Yûnus Emre’nin bu denizdeki dalgaları “acayip” diye nitelemesi, onları iki duyu düzeyi ile iç içe ve arka arkaya algıladığı içindir. Dalgalar, baş gözü ve can gözünün arka arkaya algıladığı biçimde gelmektedirler. Bu durum, gözü yumunca her şeyin kararması, gözü açınca her şeyin belirmesi gibi temel bir görüş farklılığı arz eder. Ancak Yûnus’un bu dalgalara “acayip” demesi, baş gözü ile algılanmayacak olağanüstü bir görüntü silsilesinin deniz dalgaları gibi bilince peş peşe gelmesinden dolayıdır.

Demek ki bir veli iki makam arasındaki süreçleri geçtiğinde hakikate ilişkin bilgiler ve manaya ilişkin sırlar, görülmedik varlık biçimleri halinde dalga dalga belirerek veli ile temas etmektedir. Ancak bahsini ettiğimiz bu olağanüstü varlık formları, nurdan oluşan geçici suretlerdir. Zaten ister maddeden oluşsun, ister nurdan, suret her zaman geçici bir formdur ve daima bozulma zaafı taşır.

Yûnus Emre bu boyutta hem beş duyumuzla temas kuran, hem de bu beş duyunun ötesindeki beş duyuyu uyandıran bu suretlerin, her duyunun kabiliyetine göre biçim alma yetenekleri olduğunu da ihsas eder. Zira göz suret görürken kulak onu duyar, dil tadar, burun kokusunu alır, deri rüzgârını hisseder.
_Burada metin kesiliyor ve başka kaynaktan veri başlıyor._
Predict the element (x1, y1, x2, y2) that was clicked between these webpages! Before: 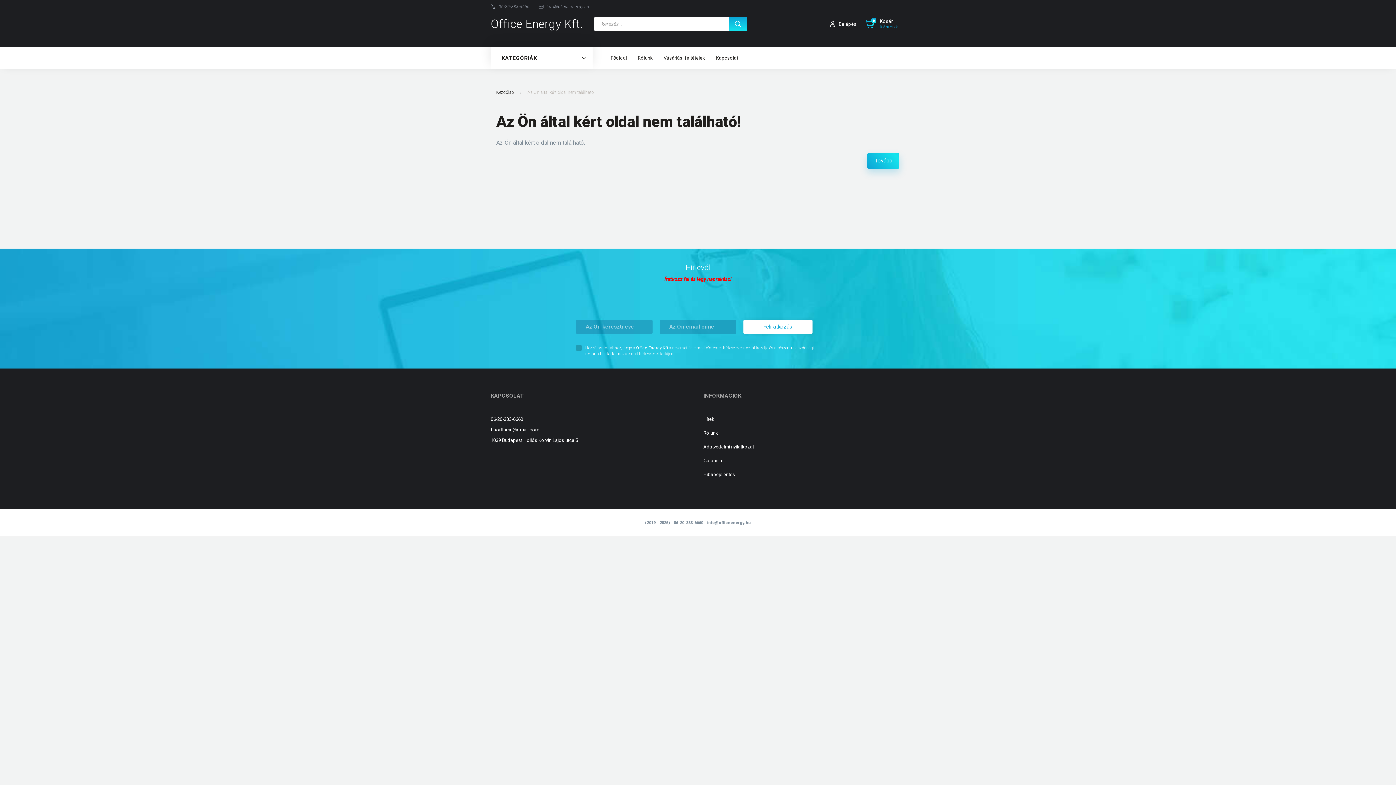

Ancak bu suretlerin mahiyetleri ne olursa olsun ve büründükleri biçimler ne kadar değişirse değişsin, bunlar daima bilgi ve hikmeti temsil eden suretlerdir.

Gizli deniz ve o denizde ortaya çıkan acayip dalgalar, daima velinin ilmine, o ilmin genişliğine ve o genişlik içerisinde her an yeni dalgalarla bütünleşip genişlemeye devam edeceğine işarettir.
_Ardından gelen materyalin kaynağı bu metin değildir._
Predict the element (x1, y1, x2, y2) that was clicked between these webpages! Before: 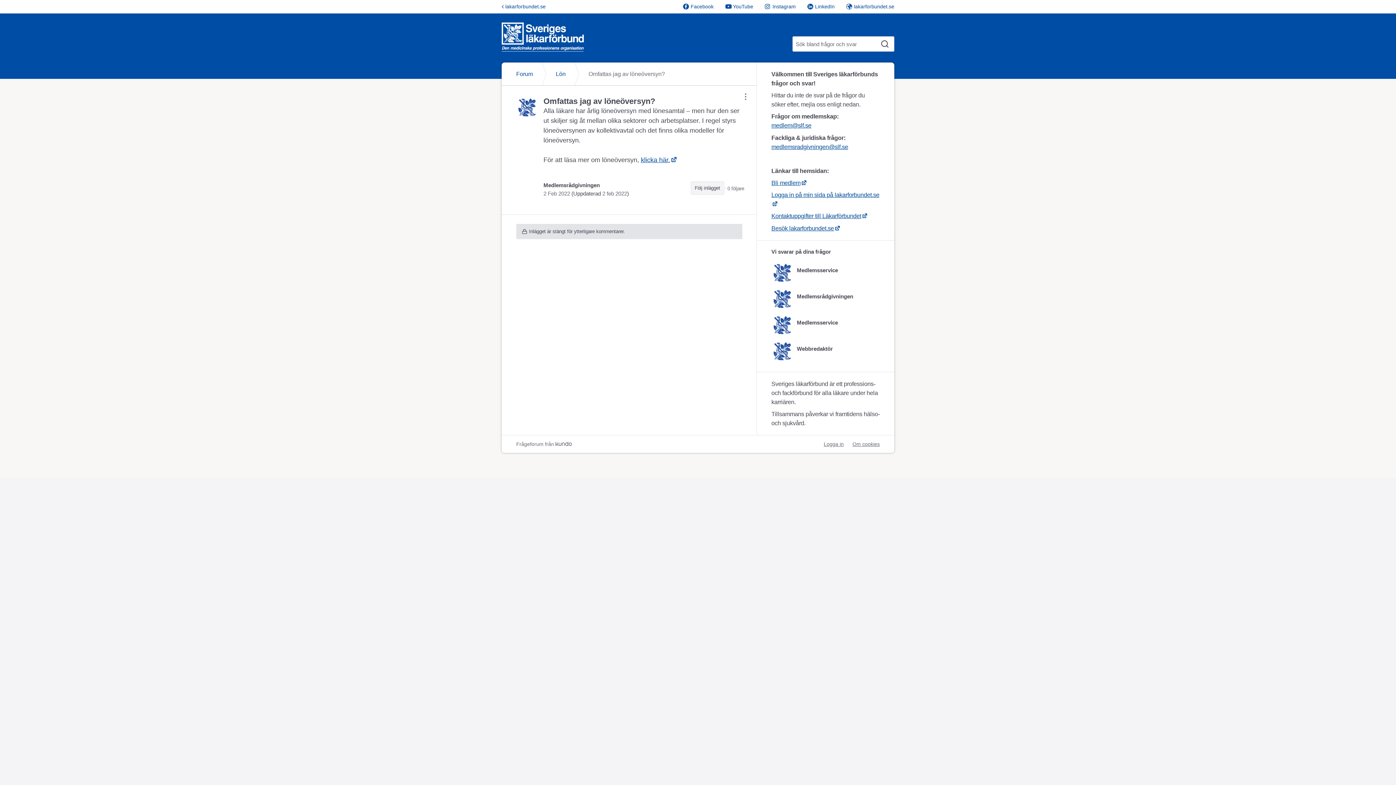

Deniz imajı, tasavvufta daima marifetin, yani Hakk’ın ihsan ettiği özel ilmin bir göstereni olarak gelir. Böyle olduğu için bu ilmin gözle, bilgiyle ve Hakk ile bilmek gibi üç katmanı vardır. Yûnus Emre, burada ancak Hakk’ın hakikatiyle bilinen ilmin acayip dalgalar üreteceğini söylemektedir. Ayrıca bu boyutta ummanlar gözleyerek şevkle dolan ve acayiplikler içinde kendinden geçen sadece Yûnus Emre örneğiyle temsil edilen veliler değildir. Eş zamanlı olarak kendisinin getirdikleri karşısında muhatabının düştüğü coşkuyu gören nesne de aynı şevk ve coşkuyla dolar. Yûnus Emre, nesnelerin de duyular taşıdığını ama onların duyularının bizdeki mevcut duyulardan daha gelişmiş gaybî duyular olduğunu sezdirmektedir.
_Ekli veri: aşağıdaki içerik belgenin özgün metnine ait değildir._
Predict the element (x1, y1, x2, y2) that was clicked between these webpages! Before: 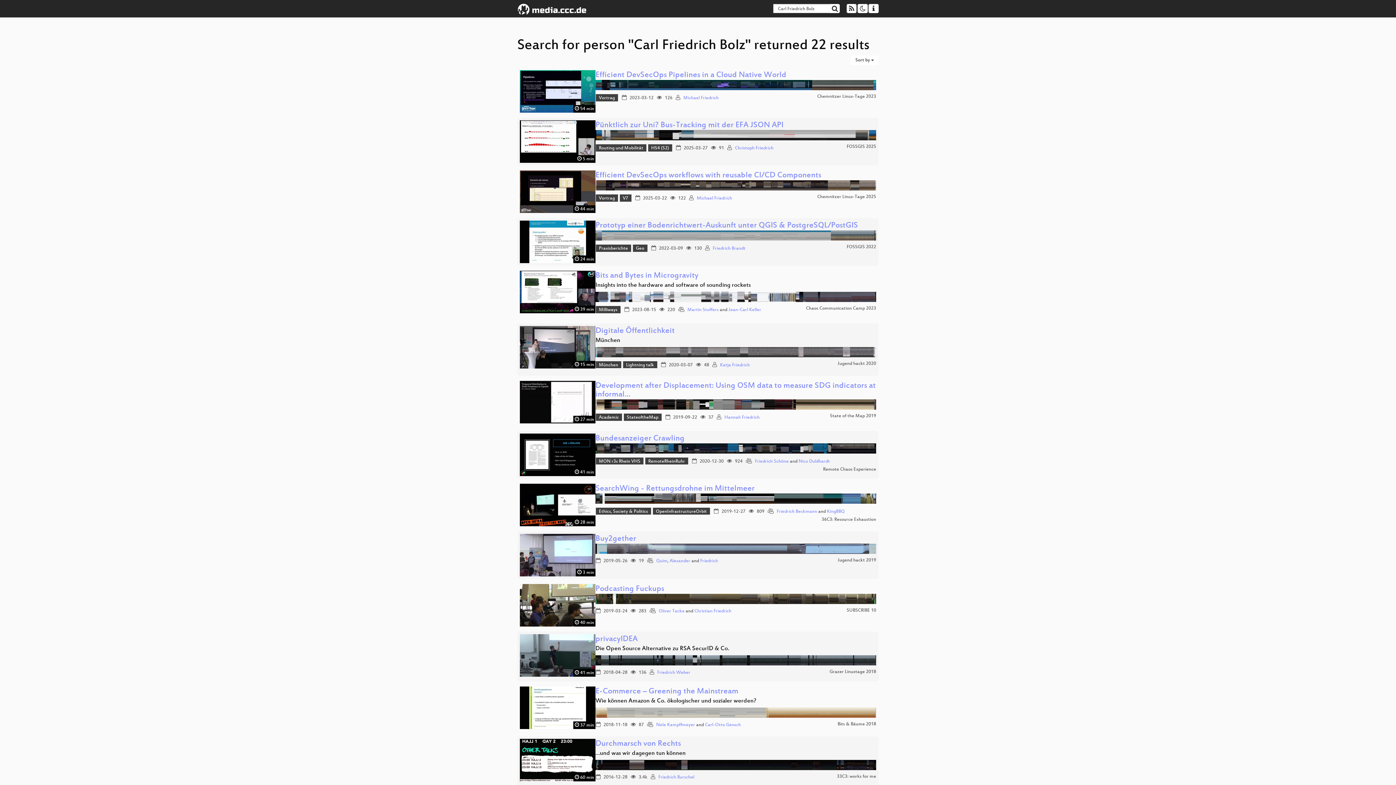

Buradaki “nesneler” ibaresiyle hem maddi varlıkları, hem de nur halinde beliren gaybî varlıkları kastediyoruz. Bu durumda nesnenin getirdiğini algılamak için, onlardaki gaybî duyuların bizdekiyle eşleştirilmesi gerekir. Yûnus bu durumda, nesnelerin duyularıyla velilerin beş duyu ötesindeki beş duyusu olan can duyularını eşleştirmektedir. Bu boyutta hem nesnelerin hem de velilerin ilmi, hakkıyla bilmek makamında birleşir ve aynîleşir.

İlave etmek gerekir ki, her boyutun varlığı kelimeli yahut kelimesiz aynı dili konuşur, aynı tecelliyi görür ve aynı kokuyu alır. Lakin Yûnus Emre, can duyuları boyutundaki nesnelerle karşılaştığında onların bile görmeyeceği bir üstünlüğe vurgu yapmaktadır. Buradan anlaşılır ki varlık, hangi boyutta ve hangi halde -madde yahut ışık- bulunursa bulunsun, ârif daima onların önünde yer alır. Çünkü onun ilmi onu, o ummanların bile göremeyeceği bir inciye dönüştürmüş ya da denizler yutan bir katre haline getirerek bizzat o saklı denizde saklamıştır. 

Ancak bu katre öylesine muktedir bir katredir ki içine gizlendiği âlemin yüzlercesini içine gizleyecek bir varlık kabiliyeti taşır. Yûnus Emre, aynı zamanda her bütünün parçasında, her parçanın da bütününde gizlendiğini işaret etmektedir. Tepemizde uçsuz bucaksız bir deniz gibi dönüp duran gökyüzü, o bütünlük görüntüsünü kendisini oluşturan zerreler arasındaki bağlantıya borçludur. Aslında varlık, kendisini oluşturan parçalara gizlendiği için, devasa görünen yanıltıcı bir katredir. Zira o bütünlük ve tamlık görüntüsü, varlık katrelerinin özel bağlantılarla birbirine geçişmesinden ibarettir. Dolayısıyla her damla her daim bir umman ve her umman da her daim bir damladır.